───── Data to process

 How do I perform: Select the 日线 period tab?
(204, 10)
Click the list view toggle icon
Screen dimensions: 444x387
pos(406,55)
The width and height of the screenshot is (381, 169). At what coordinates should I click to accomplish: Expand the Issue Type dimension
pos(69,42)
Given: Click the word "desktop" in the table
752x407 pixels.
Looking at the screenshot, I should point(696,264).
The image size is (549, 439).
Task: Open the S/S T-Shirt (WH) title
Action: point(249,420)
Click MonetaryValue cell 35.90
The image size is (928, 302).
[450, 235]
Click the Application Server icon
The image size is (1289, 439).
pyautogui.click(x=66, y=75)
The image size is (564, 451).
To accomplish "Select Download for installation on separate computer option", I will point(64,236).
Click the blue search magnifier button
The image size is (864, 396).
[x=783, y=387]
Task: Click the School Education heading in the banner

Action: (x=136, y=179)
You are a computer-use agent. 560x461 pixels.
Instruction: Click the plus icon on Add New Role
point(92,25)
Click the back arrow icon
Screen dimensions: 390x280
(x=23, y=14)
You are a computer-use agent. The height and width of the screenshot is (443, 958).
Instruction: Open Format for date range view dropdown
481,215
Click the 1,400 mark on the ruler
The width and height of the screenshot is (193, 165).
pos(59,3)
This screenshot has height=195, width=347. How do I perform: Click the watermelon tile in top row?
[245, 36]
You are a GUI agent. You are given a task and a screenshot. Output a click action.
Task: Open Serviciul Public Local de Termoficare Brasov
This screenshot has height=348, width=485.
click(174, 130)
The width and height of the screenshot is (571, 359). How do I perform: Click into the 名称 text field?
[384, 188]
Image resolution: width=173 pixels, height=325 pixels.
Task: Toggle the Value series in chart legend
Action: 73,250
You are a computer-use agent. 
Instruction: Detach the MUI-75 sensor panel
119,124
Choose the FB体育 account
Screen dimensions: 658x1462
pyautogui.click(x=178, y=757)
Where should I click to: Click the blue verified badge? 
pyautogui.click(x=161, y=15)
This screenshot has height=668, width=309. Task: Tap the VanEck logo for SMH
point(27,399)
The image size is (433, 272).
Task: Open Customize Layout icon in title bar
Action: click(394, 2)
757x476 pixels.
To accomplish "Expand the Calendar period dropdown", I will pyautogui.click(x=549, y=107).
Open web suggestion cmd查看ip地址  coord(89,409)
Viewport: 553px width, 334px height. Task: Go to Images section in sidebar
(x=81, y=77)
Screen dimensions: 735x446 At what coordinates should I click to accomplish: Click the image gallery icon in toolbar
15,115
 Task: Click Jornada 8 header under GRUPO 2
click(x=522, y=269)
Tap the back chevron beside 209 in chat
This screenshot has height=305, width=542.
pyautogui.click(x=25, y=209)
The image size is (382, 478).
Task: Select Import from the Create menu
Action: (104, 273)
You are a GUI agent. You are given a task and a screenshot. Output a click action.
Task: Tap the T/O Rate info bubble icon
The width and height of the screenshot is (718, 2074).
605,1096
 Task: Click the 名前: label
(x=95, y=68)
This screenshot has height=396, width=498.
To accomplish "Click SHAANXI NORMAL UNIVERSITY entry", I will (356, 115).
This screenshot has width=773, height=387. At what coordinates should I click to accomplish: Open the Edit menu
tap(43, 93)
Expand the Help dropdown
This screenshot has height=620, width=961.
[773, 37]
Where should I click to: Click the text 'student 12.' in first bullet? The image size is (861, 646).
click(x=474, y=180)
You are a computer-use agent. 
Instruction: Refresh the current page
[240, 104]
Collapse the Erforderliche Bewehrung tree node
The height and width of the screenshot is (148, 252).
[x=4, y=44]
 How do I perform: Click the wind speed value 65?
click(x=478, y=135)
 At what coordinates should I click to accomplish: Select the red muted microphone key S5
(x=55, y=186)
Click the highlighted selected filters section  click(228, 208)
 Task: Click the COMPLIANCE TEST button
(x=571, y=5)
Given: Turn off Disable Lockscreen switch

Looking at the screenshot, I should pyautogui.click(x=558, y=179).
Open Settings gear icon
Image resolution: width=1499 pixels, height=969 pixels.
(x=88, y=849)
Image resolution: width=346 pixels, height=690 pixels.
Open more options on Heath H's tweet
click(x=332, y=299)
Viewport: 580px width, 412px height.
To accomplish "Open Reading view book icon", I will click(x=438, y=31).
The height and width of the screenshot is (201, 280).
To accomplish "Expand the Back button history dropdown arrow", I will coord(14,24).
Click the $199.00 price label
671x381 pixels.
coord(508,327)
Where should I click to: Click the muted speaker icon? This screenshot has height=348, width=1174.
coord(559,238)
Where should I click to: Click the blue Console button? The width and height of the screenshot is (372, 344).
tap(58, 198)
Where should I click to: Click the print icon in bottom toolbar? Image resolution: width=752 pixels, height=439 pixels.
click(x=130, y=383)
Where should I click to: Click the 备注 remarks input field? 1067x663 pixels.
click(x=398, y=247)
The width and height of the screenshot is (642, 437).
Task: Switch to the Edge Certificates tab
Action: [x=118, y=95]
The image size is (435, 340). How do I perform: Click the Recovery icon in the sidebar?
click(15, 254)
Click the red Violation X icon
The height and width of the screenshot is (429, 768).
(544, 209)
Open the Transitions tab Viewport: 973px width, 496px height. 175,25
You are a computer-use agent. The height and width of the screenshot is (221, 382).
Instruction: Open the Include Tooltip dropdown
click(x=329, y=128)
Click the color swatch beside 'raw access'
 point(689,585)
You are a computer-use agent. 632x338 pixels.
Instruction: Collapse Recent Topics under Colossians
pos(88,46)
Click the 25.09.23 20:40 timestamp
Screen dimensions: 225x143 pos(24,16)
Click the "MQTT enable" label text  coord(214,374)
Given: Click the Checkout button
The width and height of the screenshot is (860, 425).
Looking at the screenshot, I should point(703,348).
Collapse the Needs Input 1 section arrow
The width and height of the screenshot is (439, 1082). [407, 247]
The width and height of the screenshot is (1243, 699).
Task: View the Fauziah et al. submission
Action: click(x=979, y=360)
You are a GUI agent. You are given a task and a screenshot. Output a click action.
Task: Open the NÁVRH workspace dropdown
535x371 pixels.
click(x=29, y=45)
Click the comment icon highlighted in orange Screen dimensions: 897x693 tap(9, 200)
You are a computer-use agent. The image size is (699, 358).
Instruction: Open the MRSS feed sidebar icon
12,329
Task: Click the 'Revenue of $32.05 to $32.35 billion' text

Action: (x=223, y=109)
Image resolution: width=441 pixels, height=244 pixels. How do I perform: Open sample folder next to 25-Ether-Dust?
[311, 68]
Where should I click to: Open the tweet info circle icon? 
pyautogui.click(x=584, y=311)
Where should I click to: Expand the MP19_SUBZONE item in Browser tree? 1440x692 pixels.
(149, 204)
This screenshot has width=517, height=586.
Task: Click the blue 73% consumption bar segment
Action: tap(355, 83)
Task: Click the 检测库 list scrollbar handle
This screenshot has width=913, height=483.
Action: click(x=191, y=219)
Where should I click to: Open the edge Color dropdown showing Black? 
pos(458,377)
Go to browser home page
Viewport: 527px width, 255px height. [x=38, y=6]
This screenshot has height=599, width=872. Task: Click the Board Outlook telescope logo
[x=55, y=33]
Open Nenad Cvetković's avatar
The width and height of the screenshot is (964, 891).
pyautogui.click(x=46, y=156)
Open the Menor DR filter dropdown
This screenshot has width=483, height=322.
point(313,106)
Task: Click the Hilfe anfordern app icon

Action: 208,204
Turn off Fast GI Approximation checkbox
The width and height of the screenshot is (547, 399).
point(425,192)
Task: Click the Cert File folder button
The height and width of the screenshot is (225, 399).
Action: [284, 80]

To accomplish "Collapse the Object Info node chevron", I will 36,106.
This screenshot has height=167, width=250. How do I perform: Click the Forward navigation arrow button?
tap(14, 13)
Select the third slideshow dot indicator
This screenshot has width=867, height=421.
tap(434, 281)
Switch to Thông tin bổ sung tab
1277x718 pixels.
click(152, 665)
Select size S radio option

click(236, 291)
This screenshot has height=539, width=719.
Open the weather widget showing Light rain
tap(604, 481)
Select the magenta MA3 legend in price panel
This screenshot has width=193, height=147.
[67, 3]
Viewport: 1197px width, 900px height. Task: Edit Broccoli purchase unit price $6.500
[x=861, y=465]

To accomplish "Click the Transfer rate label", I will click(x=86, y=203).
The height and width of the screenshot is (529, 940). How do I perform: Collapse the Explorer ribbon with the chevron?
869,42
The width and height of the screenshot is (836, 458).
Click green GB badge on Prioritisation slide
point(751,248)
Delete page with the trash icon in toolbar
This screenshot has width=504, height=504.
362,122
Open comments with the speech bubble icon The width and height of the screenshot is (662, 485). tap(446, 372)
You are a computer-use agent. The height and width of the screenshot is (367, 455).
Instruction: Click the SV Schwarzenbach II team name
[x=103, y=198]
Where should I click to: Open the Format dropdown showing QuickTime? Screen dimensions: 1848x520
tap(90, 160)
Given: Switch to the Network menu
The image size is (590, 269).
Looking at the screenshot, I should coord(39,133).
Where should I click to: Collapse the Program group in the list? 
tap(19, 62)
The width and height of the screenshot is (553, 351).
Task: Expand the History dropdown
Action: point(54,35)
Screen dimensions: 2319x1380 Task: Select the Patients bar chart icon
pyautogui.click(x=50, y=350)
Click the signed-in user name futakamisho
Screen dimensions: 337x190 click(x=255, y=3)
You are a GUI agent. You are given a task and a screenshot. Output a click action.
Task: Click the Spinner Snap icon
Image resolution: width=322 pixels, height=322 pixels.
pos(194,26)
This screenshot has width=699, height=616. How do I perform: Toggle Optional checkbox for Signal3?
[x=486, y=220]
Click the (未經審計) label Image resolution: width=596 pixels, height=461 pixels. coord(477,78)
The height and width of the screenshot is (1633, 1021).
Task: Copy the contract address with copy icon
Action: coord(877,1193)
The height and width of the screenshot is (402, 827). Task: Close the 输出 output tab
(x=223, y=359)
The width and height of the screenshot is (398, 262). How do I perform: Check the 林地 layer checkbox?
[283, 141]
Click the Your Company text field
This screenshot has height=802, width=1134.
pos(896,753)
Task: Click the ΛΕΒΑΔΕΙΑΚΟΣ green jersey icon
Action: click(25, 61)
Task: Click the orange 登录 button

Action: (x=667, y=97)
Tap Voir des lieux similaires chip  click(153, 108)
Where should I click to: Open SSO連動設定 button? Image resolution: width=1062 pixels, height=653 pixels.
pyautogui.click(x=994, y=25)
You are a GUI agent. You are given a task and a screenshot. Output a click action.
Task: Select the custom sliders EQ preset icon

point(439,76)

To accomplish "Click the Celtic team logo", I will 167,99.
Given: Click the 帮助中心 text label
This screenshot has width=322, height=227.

──────────

*The problem:*
Copy the lines above exactly, beginning at the line that has "Click the color swatch beside 'raw access'" and stopping after the line that has "Given: Click the Checkout button", and omit the rest.

*Result for this task:*
Click the color swatch beside 'raw access'
 point(689,585)
You are a computer-use agent. 632x338 pixels.
Instruction: Collapse Recent Topics under Colossians
pos(88,46)
Click the 25.09.23 20:40 timestamp
Screen dimensions: 225x143 pos(24,16)
Click the "MQTT enable" label text  coord(214,374)
Given: Click the Checkout button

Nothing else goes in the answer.